Dairy driving deforestation – Cadbury and Cathedral City exposed

| 13 October 2021
minute reading time
Is dairy really worth deforestation?

A common misconception is that soya-eating vegans are responsible for the destruction of rainforests. This couldn’t be further from the truth. Meat, fish, eggs and dairy are fuelling the destruction of the Amazon as the vast majority of soya grown there is used for animal feed.

Previously, the focus has been on meat. However, a new exposé, by the Bureau of Investigative Journalism (BIJ), Greenpeace Unearthed and ITV News reveals that UK farms supplying milk and dairy products for Cathedral City Cheddar, Anchor butter and Cadbury chocolate feed their cattle soya from a company accused of widespread deforestation in Brazil.

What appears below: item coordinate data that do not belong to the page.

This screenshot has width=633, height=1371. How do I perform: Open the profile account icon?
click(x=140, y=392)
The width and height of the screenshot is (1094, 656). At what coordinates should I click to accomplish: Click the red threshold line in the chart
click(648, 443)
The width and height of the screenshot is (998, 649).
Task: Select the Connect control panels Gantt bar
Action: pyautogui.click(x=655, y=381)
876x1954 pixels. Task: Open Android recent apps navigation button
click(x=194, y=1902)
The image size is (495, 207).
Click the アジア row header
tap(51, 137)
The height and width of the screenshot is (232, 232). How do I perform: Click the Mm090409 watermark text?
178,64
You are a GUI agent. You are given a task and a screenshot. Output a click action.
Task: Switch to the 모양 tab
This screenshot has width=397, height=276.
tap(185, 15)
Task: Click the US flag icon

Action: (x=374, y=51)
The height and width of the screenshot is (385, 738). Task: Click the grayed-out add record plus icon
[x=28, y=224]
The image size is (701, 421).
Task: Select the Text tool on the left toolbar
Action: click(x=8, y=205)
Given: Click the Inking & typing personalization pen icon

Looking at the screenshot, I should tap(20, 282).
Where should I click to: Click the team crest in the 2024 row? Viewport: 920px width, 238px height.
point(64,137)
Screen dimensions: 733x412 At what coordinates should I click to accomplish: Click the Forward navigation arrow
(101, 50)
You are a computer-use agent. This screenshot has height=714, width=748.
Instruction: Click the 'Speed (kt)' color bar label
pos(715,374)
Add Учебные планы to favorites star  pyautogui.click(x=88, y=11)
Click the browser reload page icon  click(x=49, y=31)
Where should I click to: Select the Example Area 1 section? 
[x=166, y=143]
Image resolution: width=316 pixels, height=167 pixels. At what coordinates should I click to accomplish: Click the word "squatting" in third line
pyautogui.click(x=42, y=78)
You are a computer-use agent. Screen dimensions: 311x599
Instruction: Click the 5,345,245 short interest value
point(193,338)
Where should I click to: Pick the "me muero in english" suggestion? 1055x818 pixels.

The list of foods linked to deforestation include: Cadbury’s chocolate, Cathedral City cheddar, Anchor butter, Country Life butter, Clover dairy spread, Davidstow cheddar, Arla’s Cravendale milk and Asda’s Farmers Milk.

We know that Britain’s leading supermarkets and fast food outlets are selling chicken fed on soya that has been linked to vast deforestation. This new exposé directly links British dairy products to the environmental devastation happening in Brazil’s Amazon and Cerrado regions. Both areas are critical for biodiversity and tackling the climate crisis.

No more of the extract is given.